Learning About Prayer With the Navigators

This week, I crammed in the back of a mini-van and embarked on a short Colorado roadtrip to experience not only the beautiful mountains but also that mountain of a ministry known as The Navigators

Our trip (which included seven other Christian Challenge staff and interns) began amidst the profuse insistence of the director of Challenge that his mini-van would be more than adequate for not only the seven of us to travel, but also would allow for picking up his son from a summer camp near Colorado Springs. Well, I had my suspicions that his rosy-eyed mini-van infatuation might not live up to the hype! Needless to say, eight hours later, after subjecting my poor, now sweaty and not just a little sore behind to the most uncomfortable back-middle seat, I didn’t exactly see eye to eye with my starry-eyed leader’s vision for his vehicle. However, amidst my backseat behind woes, the ride was  filled with laughter and meaningful conversation that saw our arrival in good spirits. 

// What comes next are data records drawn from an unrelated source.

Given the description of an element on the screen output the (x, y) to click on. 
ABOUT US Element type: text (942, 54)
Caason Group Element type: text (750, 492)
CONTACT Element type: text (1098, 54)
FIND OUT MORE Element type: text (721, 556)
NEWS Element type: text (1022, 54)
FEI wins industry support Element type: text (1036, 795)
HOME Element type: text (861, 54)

Our trip allowed for about a day of hiking in the mountains near Estes Park – which was a wonderful reminder of the vast and magnificent creativity of God – though I did spend much of that time personally working on writing support letters and thank you notes. Even so, it was a much-needed break from all the distractions and things to do back at home in Manhattan, KS as the beginning of the semester draws near. 

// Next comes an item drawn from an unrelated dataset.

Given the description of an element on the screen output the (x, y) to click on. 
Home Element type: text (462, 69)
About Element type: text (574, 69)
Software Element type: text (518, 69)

After spending time in nature, the next two days included three encounters with different Navigators, and I’d like to highlight one thing I learned from each of them, in several successive posts. Here’s the first idea:

‘Short’ Doesn’t Mean ‘Lacking Substance’

During our second evening, we were able to observe one of the weekly training sessions that the Navigators were hosting for their summer training program in Estes Park. The speaker was a Navigators staffer from Colorado State University. Even amidst an intriguing life story that involved growing up around the Italian Mafia in Chicago, I was most struck by a simple statement he made: “Pray short.”

The speaker’s claim is a far cry from much of what we see around us in the Church – indeed, even as I’m reading through Metaxas’s recently-published biogrophy on Martin Luther, my mind was drawn (and almost immediately thereafter the speaker also referenced) Luther’s famous quote – “I have so much to do that I shall spend the first three hours in prayer.”

Oftentimes, there seems a common sentiment within the Church that, to truly be committed to the mission of God and near to him in spirit, we must daily undertake devoting copious amounts of time to the practice of the spiritual disciplines. The speaker highlighted that tendency specifically in connection with the discipline of prayer, but it is possible I have observed this mentality in my own life regarding reading the Scriptures. The ensuing risk of such a disconnected view of the rest of daily life from the practice of spiritual discipline is one of a works-based, self-condemning hyper spirituality. 

One morning, after waking up at 4 or 5am to spend an hour or two in prayer and another reading the Bible, the speaker mentioned how his wife confronted him about always being so “crabby.” “Well,” the man said, “what am I doing wrong – I already spent several hours in prayer today!” “Maybe if you would have spent some of that time sleeping,” his wife replied, “you wouldn’t be so crabby!” Ultimately, the man realized it wasn’t about how much he prayed, but rather the quality of the prayer. After all, he proceeded to explain to us, the Lord’s prayer Jesus modeled for his disciples clocks in at just about 11 seconds (check it out for yourself!). 

The message in that session really spoke to me – not to diminish the deliberate dedication of specific, ordered moments in prayer throughout life – but instead as a reminder that, more than setting aside hours upon hours each day to pray, study the scriptures, or otherwise (although I believe there are some whom God bestows his grace on so richly that they posses such time), God desires for us to be prayerful (1 Thess. 5:16-18), meditating on the Scriptures (Josh. 1:8; Ps. 1:2), and considering his purposes (Ps. 63:6; Ps. 143:5) in everything we do! 

The beauty of the Christian life is that our everyday, material life is not disconnected from the spiritual, but rather deeply interconnected. This truth proves to be a great joy because it means whatever we do, we can truly do it as though we are doing it for the Lord (Col. 3:17;23-24), and find meaning in some of the most seemingly mundane tasks. Not every Christian is called to pray alone three hours a day!

I think of the profoundly simple words of Brother Lawrence:

The time of business does not differ with me from the time of prayer; and in the noise and clatter of my kitchen, while several persons are at the same time calling for different things, I possess God in as great tranquility as if I were on my knees.”

It may not be an easy task for us to earnestly desire unhindered time alone with God; but let us even more earnestly desire that our time not alone with God be also unhindered so that we, in every moment, partake in the greatest – freely-given and yet costly – grace bestowed on us who believe in Jesus Christ: the perfect, unceasing mediator between man and God.